As noted in the PR description, this "state machine" is somewhat fragile and will always have some weird scenarios. But I don't say that to excuse that, please come up with as many weird situations as you can think of to trip this up!

That way we can at least look at each one and weigh the complexity of handling it vs. the impact of it happening.

[rengolin]

• I considered other things here, but comments is the only thing we can rely on a new contributor being able to add.
• I have handled the case where the author alreay knows the process and writes the magic comment ahead of time. I think it's valid to allow this as long as they're not obviously doing it to skip out on writing a decent PR description. Reviewers should be able to judge this.

This is reasonable. Many Github repos have actions in response to keywords in comments (run tests, benchmarks, trigger external CI, etc).

There is a corner case where you get 1 approval, and go through this process, but another reviewer vetos that approval. In this case, the label can be manually added and the bot comments and the user's magic comment removed, reseting the situation.

Manually adding requires authors and/or reviewers to know they have to do it, and documentation is hard in this case because it's "elsewhere".

Another corner case is removing the tag and warning me but I miss the ping (lost in emails, crash browser) and then the state is lost.

How about we have two tags: no-commit-access and ready-to-merge?

Workflow:

New PR from read-only user -> sets `no-commit-access`
(optional) Author comments "ready to merge" -> sets `ready-to-merge`
(optional) Reviewer request changes

---- WHILE (has_review) {
    Branch is updated -> removes `ready-to-merge`
    (optional) Author comments "ready to merge" -> sets `ready-to-merge`
    (optional) Reviewer request changes
---- }

---- IF (`ready-to-merge`) {
    Reviewer approves and merges
---- ELSE
    Reviewer approves
    Author comments "ready to merge" -> sets `ready-to-merge`
    Any read-write user can merge
---- }

Note that the user's "ready to merge" comments will also be sent to the reviewers, so we don't lose that tracking either.

[DavidSpickett]

Manually adding requires authors and/or reviewers to know they have to do it, and documentation is hard in this case because it's "elsewhere".

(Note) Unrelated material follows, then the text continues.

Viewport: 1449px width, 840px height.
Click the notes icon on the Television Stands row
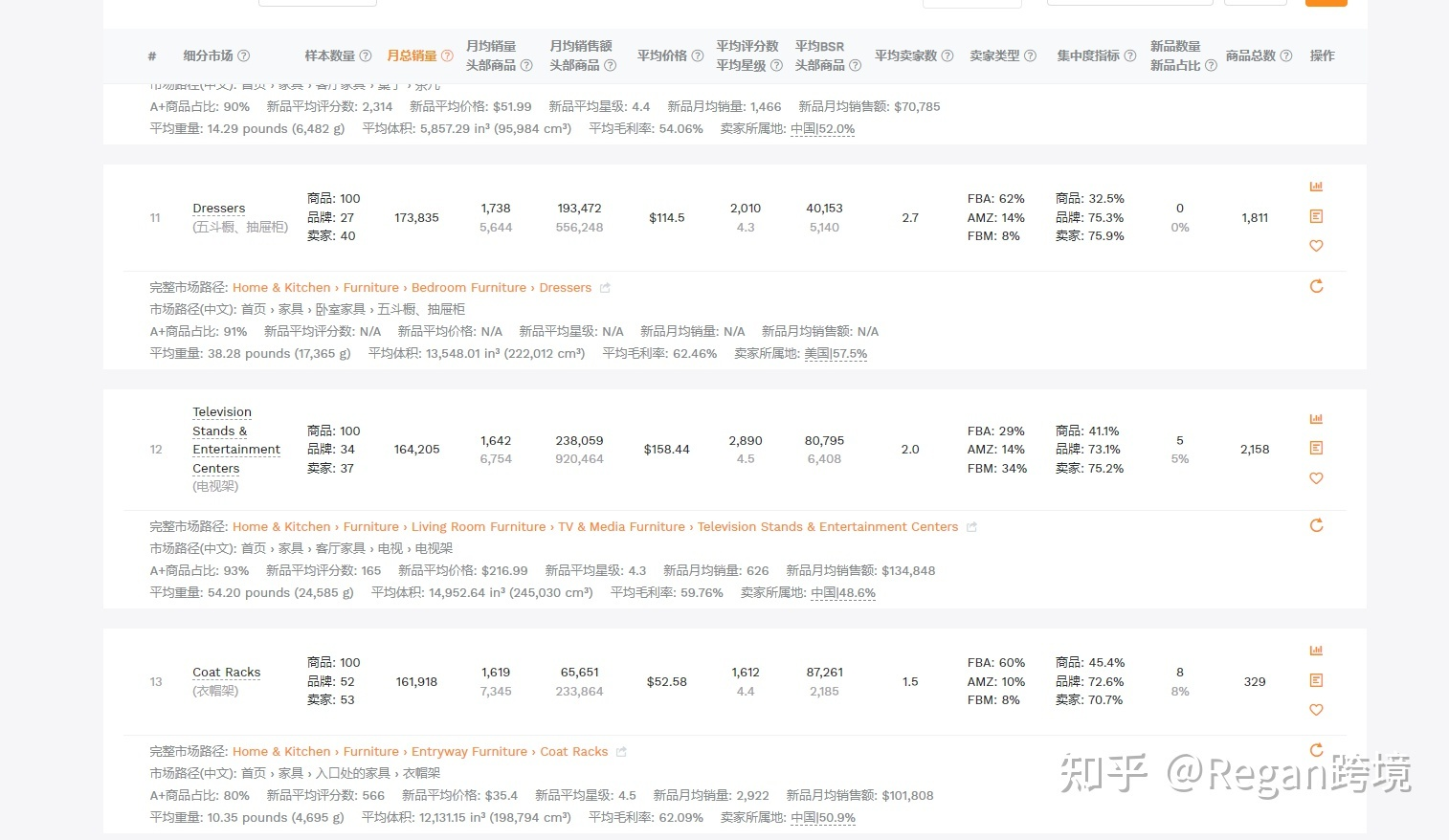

Yes, if this went into production I think it would have to be with documentation on the website about how it works. For approvers mostly, an author should just know that there is a process that will help them.

Another corner case is removing the tag and warning me but I miss the ping (lost in emails, crash browser) and then the state is lost.
How about we have two tags: no-commit-access and ready-to-merge?

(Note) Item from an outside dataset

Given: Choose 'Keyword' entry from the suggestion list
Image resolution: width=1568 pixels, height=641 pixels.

Yes, or the approvers could just disappear, as do some authors. So a second label would let us proactively query PRs to find something in this state.

The idea with removing the tag at the end was so that we do not look at that PR again while it remains open, but I can do the same thing with 2 tags. If you have no-commit-access, then we check the PR, if you have both tags, we ignore the PR, on the assumption that everything is in hand.

Workflow:

I should have written it out in pseudocode too :) I'll do that for the next update.

I think formatting jobs trigger on branch update, so I can extend that to remove a label if needed.

[DavidSpickett]

(optional) Author comments "ready to merge" -> sets `ready-to-merge`

Slight problem here where you comment then the label is added. Then you later update the branch which removes the label but the next time we look at the PR, the original comment is there and we'd then put back the label. Despite their being no "new" ready to merge comment.

In theory we could automate the removal of that comment. Or we could use a new comment from the bot as the boundary below which are possible "new" ready to merge comments. Would get rather spammy if you update the branch a lot post approval, so maybe there are better ways.

[tstellar]

I think the proposed flow here is too complicated. It should be enough to just add comment asking for someone to commit the PR after it's been reviewed.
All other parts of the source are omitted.